_BRIEF A:_ Reproduce the Christmas Eve sermon from "The people God" to "know it yet." word for word.
_BRIEF B:_ In the Christmas Eve sermon, until what year did miners in Britain, Canada, and the United States take canaries into the mines?

_PASSAGE:_
The Rev. Sara Cosca-Warfield
Christmas Eve Sermon
Scripture: Luke 2:1-20
I’ve been thinking a lot about canaries in coal mines lately. You all probably know what the canary in the coal mine is about. Until 1986, miners in Britain, Canada, and the United States brought canaries into the mines with them deep in the earth as an early detection system for carbon monoxide.
Canaries are special birds who fly at higher altitudes than most. Their bodies take in an extra dose of oxygen so when they’re in the thinner air up high they can breathe for longer. It also means that when they’re in a mine, they’re taking in a double dose of the air down there. If the mine is collecting carbon monoxide, the bird will be the first affected by it. If the canary passes out or dies, the miners know that it’s time to evacuate.
Whoa, this turned a bit dark for a Christmas Eve message, didn’t it? But actually what I’ve been thinking about is what the opposite of the canary in a coal mine is. Because of the special way it was created, the canary was able to bring warnings of danger, of the potential for death. But what or who does the opposite for us? What or who brings tidings of joy, of the potential for life? Who gets the message first to deliver to others? Who was created in a particular way to be able to deliver this message?
I don’t know. Where do we typically look for good news? Certainly not the newspaper, not these days. Maybe we look to our religious leaders? Or to our political leaders—or at least the ones we agree with. Maybe experts in economics or epidemiology or whatever kind of good tidings we’re looking for.
Sometimes I think we look for the good tidings we want and not the good tidings we need, and that changes where we look for it. We go on facebook to confirm our opinions. We watch certain news channels that give us the tidings we want. We surround ourselves with people who look and live and think similarly to us to confirm that the tidings of our lives are good.
But that’s where God comes in. When Jesus arrived, God sent the news to the most unlikely messengers. The angels visited shepherds, and I can tell you right now that the shepherds were not titans of industry or politics or religion. They weren’t even working class. While the government demanded that Joseph and Mary travel to be counted in a census, the shepherds were out tending their flock in the fields. The government didn’t count them. They weren’t important enough to count—not the way Mary and Joseph were. They were hustlers, living not paycheck to paycheck, but minute to minute on what their flock and the land could provide.
The good news doesn’t come to the powerful, it comes to people on the margins. It doesn’t come to the people who have it together, it comes to those trying to keep it together.
The people God chooses as messengers aren’t well-off or well-connected. They’re people struggling to make it through each day.
Just like most of us. I mean, who knows—right now you might be bearing a message of great joy, a message God can’t wait for you to deliver. You just don’t know it yet.
Me? you might think. I don’t know about that. I’m not important enough. I’m too normal, too messy, too broken. But think about it. The tidings of joy came from the shepherds. Just some guys out in the fields with their sheep, invisible to the rest of world, getting through life the best way they knew how.

(Saved dataset entries)
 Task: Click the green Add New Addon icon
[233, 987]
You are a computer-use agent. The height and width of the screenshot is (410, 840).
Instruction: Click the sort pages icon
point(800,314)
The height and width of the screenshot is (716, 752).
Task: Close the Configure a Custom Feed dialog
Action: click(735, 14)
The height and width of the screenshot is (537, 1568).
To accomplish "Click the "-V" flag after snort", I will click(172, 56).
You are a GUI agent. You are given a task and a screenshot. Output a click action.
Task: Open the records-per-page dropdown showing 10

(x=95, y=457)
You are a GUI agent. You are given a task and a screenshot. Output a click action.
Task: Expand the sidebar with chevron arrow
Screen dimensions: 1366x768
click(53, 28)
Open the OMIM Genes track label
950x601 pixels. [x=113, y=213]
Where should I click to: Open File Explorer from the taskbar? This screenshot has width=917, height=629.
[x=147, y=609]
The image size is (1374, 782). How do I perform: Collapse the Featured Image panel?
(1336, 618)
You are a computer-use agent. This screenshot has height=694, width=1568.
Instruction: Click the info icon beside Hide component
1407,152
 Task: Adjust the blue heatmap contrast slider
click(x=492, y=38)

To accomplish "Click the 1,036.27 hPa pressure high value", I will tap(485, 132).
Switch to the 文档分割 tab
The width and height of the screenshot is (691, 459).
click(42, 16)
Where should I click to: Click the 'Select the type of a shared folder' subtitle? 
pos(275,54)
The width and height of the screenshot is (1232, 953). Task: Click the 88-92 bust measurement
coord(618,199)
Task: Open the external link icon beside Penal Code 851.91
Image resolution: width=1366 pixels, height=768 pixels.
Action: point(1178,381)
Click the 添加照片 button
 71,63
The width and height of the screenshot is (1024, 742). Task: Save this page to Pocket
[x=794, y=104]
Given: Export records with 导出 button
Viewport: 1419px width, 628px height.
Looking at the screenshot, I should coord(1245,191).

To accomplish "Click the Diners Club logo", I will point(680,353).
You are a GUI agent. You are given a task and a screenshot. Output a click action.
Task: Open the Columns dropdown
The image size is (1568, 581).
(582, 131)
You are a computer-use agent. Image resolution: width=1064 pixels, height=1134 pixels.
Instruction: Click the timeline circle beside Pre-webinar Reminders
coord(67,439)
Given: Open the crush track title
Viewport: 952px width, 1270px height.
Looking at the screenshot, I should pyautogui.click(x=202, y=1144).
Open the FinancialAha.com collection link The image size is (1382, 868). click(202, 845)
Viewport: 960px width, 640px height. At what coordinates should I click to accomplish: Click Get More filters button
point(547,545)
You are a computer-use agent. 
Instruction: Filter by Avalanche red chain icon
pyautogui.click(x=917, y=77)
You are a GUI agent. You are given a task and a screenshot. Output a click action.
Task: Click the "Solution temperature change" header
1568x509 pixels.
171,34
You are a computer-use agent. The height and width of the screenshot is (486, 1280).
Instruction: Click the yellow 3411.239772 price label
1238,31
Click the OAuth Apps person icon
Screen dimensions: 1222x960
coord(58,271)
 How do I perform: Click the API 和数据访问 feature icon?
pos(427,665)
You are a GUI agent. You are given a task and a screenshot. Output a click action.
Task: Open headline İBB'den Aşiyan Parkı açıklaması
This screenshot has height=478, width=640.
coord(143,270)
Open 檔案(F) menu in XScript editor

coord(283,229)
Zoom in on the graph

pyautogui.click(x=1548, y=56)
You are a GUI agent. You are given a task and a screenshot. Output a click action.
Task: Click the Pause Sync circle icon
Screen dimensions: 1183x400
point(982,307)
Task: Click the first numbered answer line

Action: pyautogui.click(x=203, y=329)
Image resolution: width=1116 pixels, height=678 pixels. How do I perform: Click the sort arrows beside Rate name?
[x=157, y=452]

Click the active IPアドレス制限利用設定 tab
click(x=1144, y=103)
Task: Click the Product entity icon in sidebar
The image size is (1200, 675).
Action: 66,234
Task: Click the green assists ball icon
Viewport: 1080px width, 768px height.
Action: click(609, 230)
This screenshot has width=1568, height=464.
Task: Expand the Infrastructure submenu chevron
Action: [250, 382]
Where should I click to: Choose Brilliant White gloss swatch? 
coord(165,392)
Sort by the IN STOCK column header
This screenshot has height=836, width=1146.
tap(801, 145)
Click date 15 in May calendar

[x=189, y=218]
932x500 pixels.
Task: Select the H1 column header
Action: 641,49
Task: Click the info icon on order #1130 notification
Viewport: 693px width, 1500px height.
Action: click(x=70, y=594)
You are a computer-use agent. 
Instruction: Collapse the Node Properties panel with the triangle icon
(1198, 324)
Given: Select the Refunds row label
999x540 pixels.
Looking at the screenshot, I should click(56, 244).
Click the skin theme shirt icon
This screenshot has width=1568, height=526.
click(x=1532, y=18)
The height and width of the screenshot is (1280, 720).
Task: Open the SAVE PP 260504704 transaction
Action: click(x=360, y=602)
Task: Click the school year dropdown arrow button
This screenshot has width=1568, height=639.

_EXPECTED ANSWER A:_
The people God chooses as messengers aren’t well-off or well-connected. They’re people struggling to make it through each day.
Just like most of us. I mean, who knows—right now you might be bearing a message of great joy, a message God can’t wait for you to deliver. You just don’t know it yet.

_EXPECTED ANSWER B:_ Until 1986.